● TASK TO COMPLETE:
Find every line in the records below that holds the word "agent", and copy each one.

● RECORDED INFORMATION:
------------------------------------

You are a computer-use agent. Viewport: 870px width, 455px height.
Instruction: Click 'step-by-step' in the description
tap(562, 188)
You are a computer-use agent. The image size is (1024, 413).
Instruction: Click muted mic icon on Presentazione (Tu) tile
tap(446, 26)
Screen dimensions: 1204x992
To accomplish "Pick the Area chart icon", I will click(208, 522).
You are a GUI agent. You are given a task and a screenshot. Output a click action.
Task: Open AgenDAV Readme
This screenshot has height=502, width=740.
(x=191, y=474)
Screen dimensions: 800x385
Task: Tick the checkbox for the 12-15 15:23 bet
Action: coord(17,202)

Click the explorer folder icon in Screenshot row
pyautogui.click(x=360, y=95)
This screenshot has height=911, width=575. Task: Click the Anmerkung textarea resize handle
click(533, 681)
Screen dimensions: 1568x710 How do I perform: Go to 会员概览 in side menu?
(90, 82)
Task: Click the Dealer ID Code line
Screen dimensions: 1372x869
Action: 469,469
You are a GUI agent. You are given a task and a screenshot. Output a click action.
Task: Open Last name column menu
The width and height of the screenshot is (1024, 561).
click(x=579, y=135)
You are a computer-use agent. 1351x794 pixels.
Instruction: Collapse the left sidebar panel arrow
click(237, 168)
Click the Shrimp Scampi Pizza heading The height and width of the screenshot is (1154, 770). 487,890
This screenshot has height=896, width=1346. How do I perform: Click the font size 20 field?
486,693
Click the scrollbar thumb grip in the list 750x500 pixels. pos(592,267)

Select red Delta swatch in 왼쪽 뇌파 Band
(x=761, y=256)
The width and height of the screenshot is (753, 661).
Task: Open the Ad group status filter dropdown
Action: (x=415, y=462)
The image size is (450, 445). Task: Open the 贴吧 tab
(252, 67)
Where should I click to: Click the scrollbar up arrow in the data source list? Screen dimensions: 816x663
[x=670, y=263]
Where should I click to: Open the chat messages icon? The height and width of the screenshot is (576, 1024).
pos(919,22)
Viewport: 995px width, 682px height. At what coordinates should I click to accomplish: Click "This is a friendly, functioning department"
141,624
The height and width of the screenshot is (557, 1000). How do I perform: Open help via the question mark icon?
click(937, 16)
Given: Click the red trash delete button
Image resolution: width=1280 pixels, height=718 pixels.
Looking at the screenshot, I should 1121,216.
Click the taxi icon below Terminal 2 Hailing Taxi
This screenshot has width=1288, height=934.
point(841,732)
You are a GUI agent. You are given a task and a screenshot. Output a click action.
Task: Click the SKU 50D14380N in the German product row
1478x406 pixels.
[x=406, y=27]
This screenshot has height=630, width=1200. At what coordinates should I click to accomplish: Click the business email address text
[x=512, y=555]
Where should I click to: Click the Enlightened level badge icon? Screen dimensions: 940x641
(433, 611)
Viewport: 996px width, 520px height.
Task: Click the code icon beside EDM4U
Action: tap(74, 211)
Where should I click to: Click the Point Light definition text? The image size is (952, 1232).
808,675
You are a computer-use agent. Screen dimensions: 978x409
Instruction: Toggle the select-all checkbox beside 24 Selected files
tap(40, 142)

------------------------------------

● ANSWER TO THIS TASK:
You are a computer-use agent. Viewport: 870px width, 455px height.
You are a computer-use agent. The image size is (1024, 413).
You are a GUI agent. You are given a task and a screenshot. Output a click action.
You are a GUI agent. You are given a task and a screenshot. Output a click action.
You are a computer-use agent. 1351x794 pixels.
You are a GUI agent. You are given a task and a screenshot. Output a click action.
You are a computer-use agent. Screen dimensions: 978x409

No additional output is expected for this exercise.